_Task item:_
The expected answer is the data below, retyped exactly.

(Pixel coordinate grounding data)

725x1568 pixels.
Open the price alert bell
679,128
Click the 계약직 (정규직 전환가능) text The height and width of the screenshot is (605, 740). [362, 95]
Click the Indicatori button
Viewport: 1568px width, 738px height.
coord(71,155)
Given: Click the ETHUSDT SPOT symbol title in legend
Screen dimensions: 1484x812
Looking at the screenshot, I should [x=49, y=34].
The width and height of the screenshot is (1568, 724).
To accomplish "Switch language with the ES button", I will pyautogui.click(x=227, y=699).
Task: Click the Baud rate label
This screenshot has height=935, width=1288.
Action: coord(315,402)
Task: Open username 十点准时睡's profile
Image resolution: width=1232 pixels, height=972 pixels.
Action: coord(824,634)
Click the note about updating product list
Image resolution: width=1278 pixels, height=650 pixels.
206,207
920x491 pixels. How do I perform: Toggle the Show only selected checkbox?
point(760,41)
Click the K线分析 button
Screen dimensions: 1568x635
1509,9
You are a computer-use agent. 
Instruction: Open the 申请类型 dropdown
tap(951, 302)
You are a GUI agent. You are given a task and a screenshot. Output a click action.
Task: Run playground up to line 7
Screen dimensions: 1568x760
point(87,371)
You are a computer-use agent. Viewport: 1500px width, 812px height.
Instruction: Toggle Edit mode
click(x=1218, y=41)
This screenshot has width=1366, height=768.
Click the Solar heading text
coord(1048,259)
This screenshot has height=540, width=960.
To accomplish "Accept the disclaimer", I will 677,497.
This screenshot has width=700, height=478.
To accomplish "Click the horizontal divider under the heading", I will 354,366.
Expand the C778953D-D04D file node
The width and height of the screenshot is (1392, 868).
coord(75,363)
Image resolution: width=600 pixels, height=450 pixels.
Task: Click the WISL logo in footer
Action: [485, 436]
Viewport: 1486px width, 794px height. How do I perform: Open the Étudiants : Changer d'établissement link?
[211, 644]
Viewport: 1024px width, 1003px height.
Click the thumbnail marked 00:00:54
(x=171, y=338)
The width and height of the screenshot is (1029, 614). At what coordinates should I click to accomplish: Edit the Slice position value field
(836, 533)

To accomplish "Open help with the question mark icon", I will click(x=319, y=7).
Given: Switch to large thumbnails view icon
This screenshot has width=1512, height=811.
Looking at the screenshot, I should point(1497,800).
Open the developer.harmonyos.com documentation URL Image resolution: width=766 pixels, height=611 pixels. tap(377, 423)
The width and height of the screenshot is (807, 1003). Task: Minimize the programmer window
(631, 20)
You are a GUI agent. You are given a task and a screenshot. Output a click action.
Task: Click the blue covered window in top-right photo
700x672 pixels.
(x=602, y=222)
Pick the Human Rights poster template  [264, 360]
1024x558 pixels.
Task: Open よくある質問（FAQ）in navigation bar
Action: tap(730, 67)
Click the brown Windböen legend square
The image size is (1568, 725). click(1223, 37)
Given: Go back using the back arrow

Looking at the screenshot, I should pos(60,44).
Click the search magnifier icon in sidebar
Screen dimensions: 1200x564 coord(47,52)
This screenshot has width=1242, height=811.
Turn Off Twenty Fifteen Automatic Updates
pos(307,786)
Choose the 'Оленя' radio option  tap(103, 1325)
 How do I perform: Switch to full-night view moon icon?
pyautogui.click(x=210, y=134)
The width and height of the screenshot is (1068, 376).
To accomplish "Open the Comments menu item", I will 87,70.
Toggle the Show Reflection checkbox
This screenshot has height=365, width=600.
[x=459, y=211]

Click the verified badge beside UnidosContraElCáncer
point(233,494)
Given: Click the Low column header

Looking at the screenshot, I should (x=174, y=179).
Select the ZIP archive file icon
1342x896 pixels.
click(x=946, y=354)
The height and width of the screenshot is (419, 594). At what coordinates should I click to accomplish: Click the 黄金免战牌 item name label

_Problem solution:_
725x1568 pixels.
Open the price alert bell
679,128
Click the 계약직 (정규직 전환가능) text The height and width of the screenshot is (605, 740). [362, 95]
Click the Indicatori button
Viewport: 1568px width, 738px height.
coord(71,155)
Given: Click the ETHUSDT SPOT symbol title in legend
Screen dimensions: 1484x812
Looking at the screenshot, I should [x=49, y=34].
The width and height of the screenshot is (1568, 724).
To accomplish "Switch language with the ES button", I will pyautogui.click(x=227, y=699).
Task: Click the Baud rate label
This screenshot has height=935, width=1288.
Action: coord(315,402)
Task: Open username 十点准时睡's profile
Image resolution: width=1232 pixels, height=972 pixels.
Action: coord(824,634)
Click the note about updating product list
Image resolution: width=1278 pixels, height=650 pixels.
206,207
920x491 pixels. How do I perform: Toggle the Show only selected checkbox?
point(760,41)
Click the K线分析 button
Screen dimensions: 1568x635
1509,9
You are a computer-use agent. 
Instruction: Open the 申请类型 dropdown
tap(951, 302)
You are a GUI agent. You are given a task and a screenshot. Output a click action.
Task: Run playground up to line 7
Screen dimensions: 1568x760
point(87,371)
You are a computer-use agent. Viewport: 1500px width, 812px height.
Instruction: Toggle Edit mode
click(x=1218, y=41)
This screenshot has width=1366, height=768.
Click the Solar heading text
coord(1048,259)
This screenshot has height=540, width=960.
To accomplish "Accept the disclaimer", I will 677,497.
This screenshot has width=700, height=478.
To accomplish "Click the horizontal divider under the heading", I will 354,366.
Expand the C778953D-D04D file node
The width and height of the screenshot is (1392, 868).
coord(75,363)
Image resolution: width=600 pixels, height=450 pixels.
Task: Click the WISL logo in footer
Action: [485, 436]
Viewport: 1486px width, 794px height. How do I perform: Open the Étudiants : Changer d'établissement link?
[211, 644]
Viewport: 1024px width, 1003px height.
Click the thumbnail marked 00:00:54
(x=171, y=338)
The width and height of the screenshot is (1029, 614). At what coordinates should I click to accomplish: Edit the Slice position value field
(836, 533)

To accomplish "Open help with the question mark icon", I will click(x=319, y=7).
Given: Switch to large thumbnails view icon
This screenshot has width=1512, height=811.
Looking at the screenshot, I should point(1497,800).
Open the developer.harmonyos.com documentation URL Image resolution: width=766 pixels, height=611 pixels. tap(377, 423)
The width and height of the screenshot is (807, 1003). Task: Minimize the programmer window
(631, 20)
You are a GUI agent. You are given a task and a screenshot. Output a click action.
Task: Click the blue covered window in top-right photo
700x672 pixels.
(x=602, y=222)
Pick the Human Rights poster template  [264, 360]
1024x558 pixels.
Task: Open よくある質問（FAQ）in navigation bar
Action: tap(730, 67)
Click the brown Windböen legend square
The image size is (1568, 725). click(1223, 37)
Given: Go back using the back arrow

Looking at the screenshot, I should pos(60,44).
Click the search magnifier icon in sidebar
Screen dimensions: 1200x564 coord(47,52)
This screenshot has width=1242, height=811.
Turn Off Twenty Fifteen Automatic Updates
pos(307,786)
Choose the 'Оленя' radio option  tap(103, 1325)
 How do I perform: Switch to full-night view moon icon?
pyautogui.click(x=210, y=134)
The width and height of the screenshot is (1068, 376).
To accomplish "Open the Comments menu item", I will 87,70.
Toggle the Show Reflection checkbox
This screenshot has height=365, width=600.
[x=459, y=211]

Click the verified badge beside UnidosContraElCáncer
point(233,494)
Given: Click the Low column header

Looking at the screenshot, I should (x=174, y=179).
Select the ZIP archive file icon
1342x896 pixels.
click(x=946, y=354)
The height and width of the screenshot is (419, 594). At what coordinates should I click to accomplish: Click the 黄金免战牌 item name label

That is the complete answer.